Poporo

Poporo

Poporo (Totumo), 2020

Blackwaters of Milan, graphite, totumo, starch and metal.
45cm x 15cm x 15cm.

“Representations of receptacles for lime (Poporos), as it is presently used by the Indians in consuming coca, are to be found in gold ware from Colombia, both Muisca territory and the central Cordillera, and were probably intended for ritual use. The archaeological shape of a little gourd exhibit by these fold objects is practically the same as the of the lime containers of the Indians today in the Sierra Nevada of Santa Marta Colombia. There are some large anthropomorphic, zoomorphic and possibly Phytomorphic poporos.”

“According to an image prevailing among the Kogi (indigenous group from Sierra Nevada), the poporo symbolises a temple, and it is said that the “the temple is the poporo of the sun”, On certain days of the year, sunbeam falls through a hole at the top or the temple onto the hearth fires. This has a double meaning for the Kogi: on the one hand the sunbeam is a given phallus fertilising the temple as a uterus; and on the other hand the sun beam is the small stick that the Father inserts in his poporo to look for lime in the ashes of the fire.”

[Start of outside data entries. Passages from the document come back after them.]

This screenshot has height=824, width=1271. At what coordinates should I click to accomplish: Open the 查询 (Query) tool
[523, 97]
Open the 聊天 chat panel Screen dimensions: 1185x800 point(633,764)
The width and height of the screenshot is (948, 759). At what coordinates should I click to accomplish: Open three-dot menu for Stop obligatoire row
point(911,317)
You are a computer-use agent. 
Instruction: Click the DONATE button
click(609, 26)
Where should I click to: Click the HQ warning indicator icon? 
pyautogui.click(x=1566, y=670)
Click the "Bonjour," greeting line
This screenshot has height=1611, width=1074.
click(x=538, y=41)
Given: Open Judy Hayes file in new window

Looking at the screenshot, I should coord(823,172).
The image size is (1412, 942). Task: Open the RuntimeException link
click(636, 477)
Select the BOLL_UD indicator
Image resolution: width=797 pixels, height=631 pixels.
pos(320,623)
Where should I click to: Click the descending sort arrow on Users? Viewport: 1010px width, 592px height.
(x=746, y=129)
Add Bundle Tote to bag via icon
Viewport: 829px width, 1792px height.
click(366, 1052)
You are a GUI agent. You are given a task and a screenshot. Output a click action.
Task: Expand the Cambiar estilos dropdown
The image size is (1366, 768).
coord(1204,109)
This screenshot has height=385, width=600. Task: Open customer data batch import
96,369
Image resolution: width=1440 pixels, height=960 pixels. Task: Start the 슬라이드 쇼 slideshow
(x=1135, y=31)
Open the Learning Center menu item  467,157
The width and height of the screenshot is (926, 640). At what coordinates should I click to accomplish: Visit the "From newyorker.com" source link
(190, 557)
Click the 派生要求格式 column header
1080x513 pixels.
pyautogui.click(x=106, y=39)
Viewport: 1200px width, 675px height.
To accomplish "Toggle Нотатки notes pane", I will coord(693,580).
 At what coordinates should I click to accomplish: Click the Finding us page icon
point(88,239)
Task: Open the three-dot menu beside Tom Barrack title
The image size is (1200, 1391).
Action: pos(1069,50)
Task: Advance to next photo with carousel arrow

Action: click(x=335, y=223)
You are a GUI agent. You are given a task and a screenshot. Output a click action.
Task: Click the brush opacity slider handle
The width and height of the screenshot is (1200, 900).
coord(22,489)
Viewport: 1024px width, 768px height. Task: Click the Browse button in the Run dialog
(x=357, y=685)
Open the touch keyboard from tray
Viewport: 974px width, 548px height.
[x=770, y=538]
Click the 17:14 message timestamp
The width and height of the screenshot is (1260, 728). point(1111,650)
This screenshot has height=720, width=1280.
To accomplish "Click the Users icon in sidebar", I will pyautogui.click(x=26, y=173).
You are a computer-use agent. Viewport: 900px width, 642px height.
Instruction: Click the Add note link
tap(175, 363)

“In another image, the Sierra Nevada (snow cap mountain) is a Poporo; its snow covered peaks are white like the lime that accumulates around the opening of a poporo, and the small stick is the axis of the universe that pierces the mountain at this highest point. Lastly, the poor constitutes a cosmic model, and so a shaman or any initiated person may refer at length to the little gourd and the small stick to explain any number of cosmological matters.”

Fragments from: Reichel-Dolmatoff, G. (2006) Goldwork and Shamanism: An Iconographic Study of the Gold Museum of the Banco de la Republica, Colombia. 2nd edition. Bogota: Villegas Editores.